I assume I am not welcome here?

Answer 3

\[sech 2x = \frac{ 1 }{ \cosh 2x }\]\[=\frac{ 1 }{ \frac{ 1 +\tanh^2x }{ 1-\tanh^2x }}\]

Answer 4

@inkyvoyd why are you saying that?

Answer 5

because last time I used wolfram alpha show steps :)

Answer 6

still it doesnt explained why are you saying that?

Answer 7

because I spoil your fun :)

Answer 8

also this is a calculus 2 question

Answer 9

ignore the question mark at the end

Answer 10

well in my place, calculus is calculus, doesnt matter 1 or 2, so im not used to the label

Answer 11

anyway you going to help me figure it out??

Answer 12

uhh lemme go ask wolfram alpha lol

Answer 13

mind you it entirely ignores your hint

Answer 14

humm i need to used the hint, i prefer to used definition actually

Answer 15

@ayeshaafzal221 please help

Answer 16

after subs it became
\[\frac{ 1 }{ \frac{ 1+t^2 }{ 1-t^2 } }\] \[= \frac{ 1-t^2 }{ 1+t^2 }\]

Answer 17

yes thats right what is it that ur not understanding?

Answer 18

i dont know what is the next step

Answer 19

have you worked out dt yet? dt = d(tanh x) ....
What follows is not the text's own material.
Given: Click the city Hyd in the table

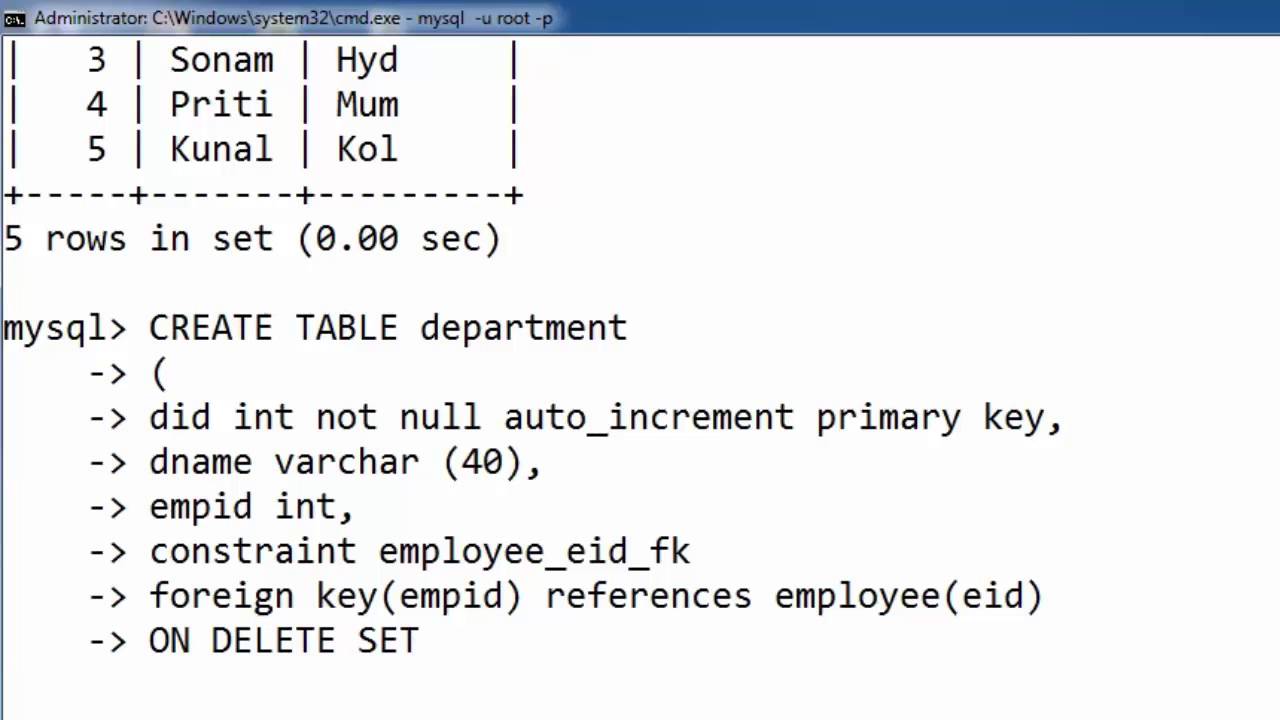Looking at the screenshot, I should pos(367,62).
then use \( sech ^{2} x = 1 - \tanh^{2} x \)

it should come out easy after that.

Answer 20

@IrishBoy123 i dont know how to work the dt
can you show the first step?

Answer 21

from wiki
\( \frac{d}{dx}\tanh x = 1 - \tanh^2 x = \operatorname{sech}^2 x = 1/\cosh^2 x \,\)

so t = tanh x

dt = ??

PS i have not verified that idntity you are using, so i assume that that's good...

PPS i got an annoying email yesterday from the Stasi so i am having to be less helpful than i would like :-))

Answer 22

is okay, i think i get the idea, thanks

Answer 23

time at hand, let's get at work now.
\[\int\limits_{}^{}sech2xdx=\int\limits_{}^{}\frac{ 1-\tan^2hx }{1+\tan ^2hx }dx\\ now\ use \ \sec^2hx=1-\tan^2hx\ and \ put\ tanhx=t\\ \implies\ \sec^2hxdx=dt\\ \therefore\ \int\limits_{}^{}sech2xdx=\ \int\limits_{}^{} \frac{ dt }{ 1+t^2 }\\= \tan^{-1} t +K\\=\tan^{-1} tanhx +K\]

Answer 24

@inkyvoyd: would you please stay on topic (which does not involve your feeling unwelcome). Thanks.

Answer 25

@mathmale , would you please stay on topic by deleting things off topic, and sending me a message instead of further derailing the thread?

oh wait sorry you're the mod here yah I"ll stay on topic oops

Answer 26

That'd be highly advisable. ;)

Answer 27

@eninone thank you for help me to confirm my work, and thanks to those who help :)

Answer 28

+1 @inkyvoyd